Leila Fadel
Leila Fadel is a national correspondent for NPR based in Los Angeles, covering issues of culture, diversity, and race.
Most recently, she was NPR's international correspondent based in Cairo and covered the wave of revolts in the Middle East and their aftermaths in Libya, Tunisia, Egypt, and beyond. Her stories brought us to the heart of a state-ordered massacre of pro-Muslim Brotherhood protesters in Cairo in 2013 when police shot into crowds of people to clear them and killed between 1,000 and 2,000 people. She told us the tales of a coup in Egypt and what it is like for a country to go through a military overthrow of an elected government. She covered the fall of Mosul to ISIS in 2014 and documented the harrowing tales of the Yazidi women who were kidnapped and enslaved by the group. Her coverage also included stories of human smugglers in Egypt and the Syrian families desperate and willing to pay to risk their lives and cross a turbulent ocean for Europe.
She was awarded the Lowell Thomas Award from the Overseas Press Club for her coverage of the 2013 coup in Egypt and the toll it took on the country and Egyptian families. In 2017 she earned a Gracie award for the story of a single mother in Tunisia whose two eldest daughters were brainwashed and joined ISIS. The mother was fighting to make sure it didn't happen to her younger girls.
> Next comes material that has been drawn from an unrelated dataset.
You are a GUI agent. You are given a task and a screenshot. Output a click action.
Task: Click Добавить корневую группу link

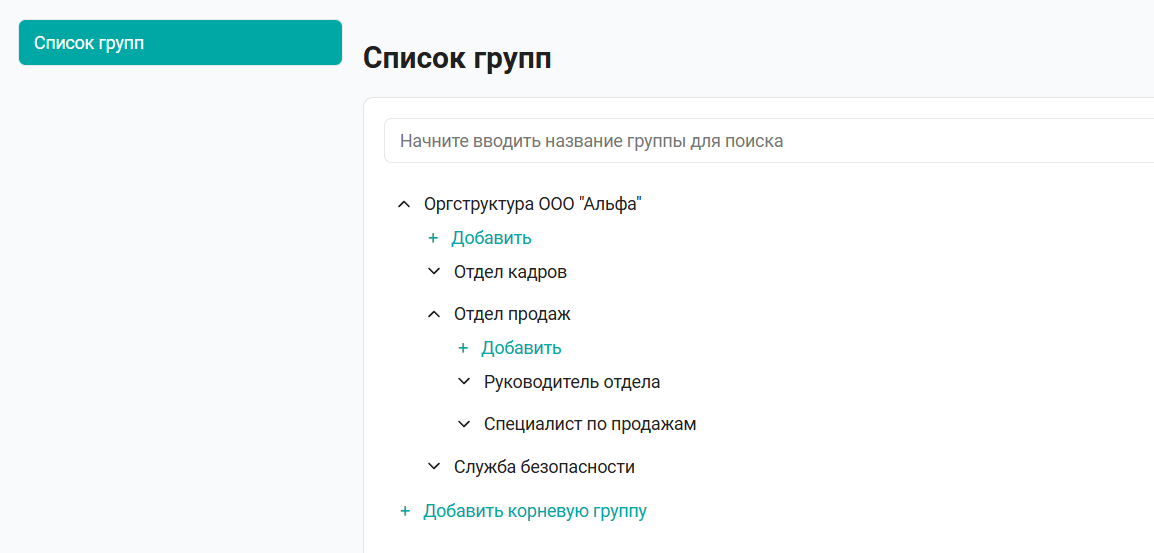pos(535,511)
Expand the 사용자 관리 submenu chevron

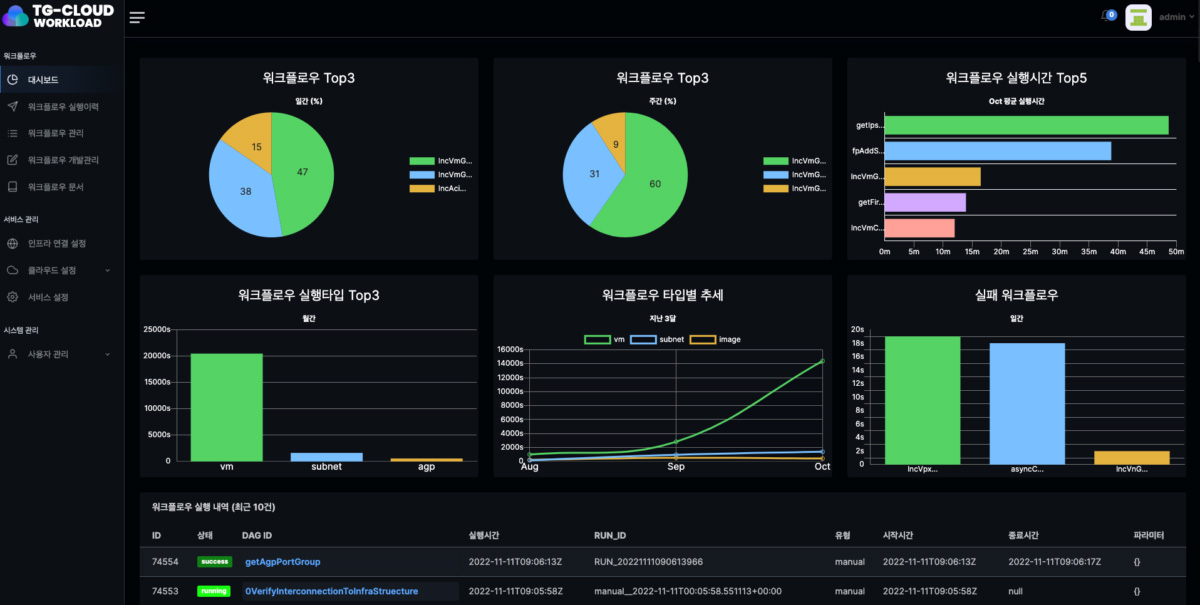[x=107, y=354]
Before joining NPR, she covered the Middle East for The Washington Post as the Cairo Bureau Chief. Prior to her position as Cairo Bureau Chief for the Post, she covered the Iraq war for nearly five years with Knight Ridder, McClatchy Newspapers, and later the Washington Post. Her foreign coverage of the devastating human toll of the Iraq war earned her the George. R. Polk award in 2007. In 2016 she was the Council on Foreign Relations Edward R. Murrow fellow.
Leila Fadel is a Lebanese-American journalist who speaks conversational Arabic and was raised in Saudi Arabia and Lebanon.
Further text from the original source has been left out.